Adolfo Miranda Sáenz
El libro El fin de la idiotez y la muerte del hombre
nuevo de Armando P. Ribas, contiene una idea central que yo resumiría así: “La
solidaridad atenta contra los derechos humanos cuando el Estado por medio de
los impuestos me quita parte de lo que es mío para ayudar a otros, que aunque necesiten
educación, salud, etc., no es mi
problema ni mi obligación dárselas. Si yo quiero –y solo si yo quiero- podría quizá
dar alguna ayuda. Mis impuestos deben servir únicamente para cubrir los gastos
administrativos, de policía y defensa del país. Cada cual debe resolver sus
propias necesidades como pueda.”
Tal pensamiento proviene
del liberalismo individualista del siglo XVIII llamado liberalismo clásico, que
fue superado por un liberalismo con sentido social o social-liberalismo, aunque
todavía la vieja doctrina es sustentada por muchos. Aparte de los argumentos
económicos y políticos que naturalmente existen tanto a favor como en contra del
liberalismo clásico o individualista (lo cual no es objeto de este brevísimo
comentario), debo decir que condenar la solidaridad social –como lo hace dicho
autor- va en contra de la doctrina cristiana.

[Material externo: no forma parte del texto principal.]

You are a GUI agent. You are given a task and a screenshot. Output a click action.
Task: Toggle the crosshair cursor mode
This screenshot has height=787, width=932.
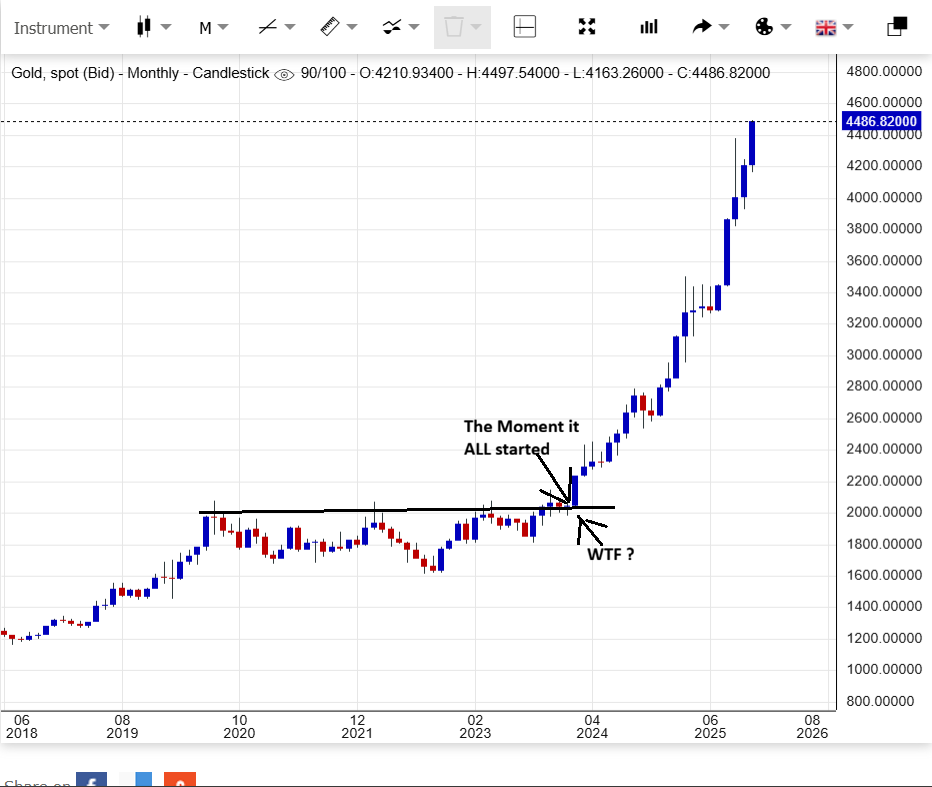[525, 27]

La Doctrina Social de la Iglesia que
resume y sistematiza las enseñanzas de las encíclicas sociales desde León XIII
hasta Benedicto XVI, basadas en la Santa Biblia y especialmente en el Evangelio
de Jesucristo, define –entre otros- tres grandes principios y valores que
contradicen la postura contra la solidaridad: 1) El destino universal de los bienes. 2)La función social de la propiedad. 3) El principio de solidaridad, precisamente.
La doctrina
católica es opuesta al comunismo, pero también al llamado por Juan Pablo II
“capitalismo salvaje”. La Iglesia defiende posiciones equilibradas alejándose
de los extremos, de tal manera que tanto el capitalismo moderado (derecha
moderada) como el socialismo moderado (izquierda moderada) son aceptables para
la fe católica cuando se incorporan los
principios de la Doctrina Social de la Iglesia que no son otros que los
principios y valores cristianos. (Coincidentemente, en la moderna Europa
democrática y desarrollada prevalece un sistema que une el capitalismo
moderado con el socialismo moderado en las políticas social-demócratas y social-liberales).
La doctrina de la
Iglesia enseña que la solidaridad social, realizada -entre otras formas- por la
vía de los impuestos y las políticas sociales, es una forma eficaz de hacer
realidad el destino común y universal de los bienes creados por Dios para beneficio
de todos, no solo considerando la justicia sino también la caridad (entendida
como el amor al prójimo traducido en un compromiso social que no se limita a “dar
limosnas”). Así se realiza la sociabilidad a que está llamada por Dios la
persona humana, haciendo posible real y efectivamente la igualdad en dignidad y
derechos, tomando en cuenta que las grandes brechas entre ricos y pobres
obedecen –principalmente- a diferentes estructuras de pecado que deben ser transformadas
en estructuras de solidaridad.
El
libre mercado –enseña la Iglesia- es bueno y necesario, pero no es capaz por sí
solo de garantizar una distribución equitativa
(que no significa igualitaria) de los bienes y servicios esenciales o básicos para el desarrollo humano de todos; por eso es
necesaria la complementariedad entre el Estado y el mercado, de manera tal que ni el Estado atente contra el libre
mercado ni éste se absolutice eliminando la intervención estatal para
implementar la solidaridad. Absolutizar
el mercado eliminando la intervención del Estado que garantice la solidaridad
social, resulta en el “capitalismo salvaje” contrario a la doctrina cristiana. Lo
anterior supone, obviamente, gobiernos honestos que administren bien los
impuestos y tengan una eficiente política social.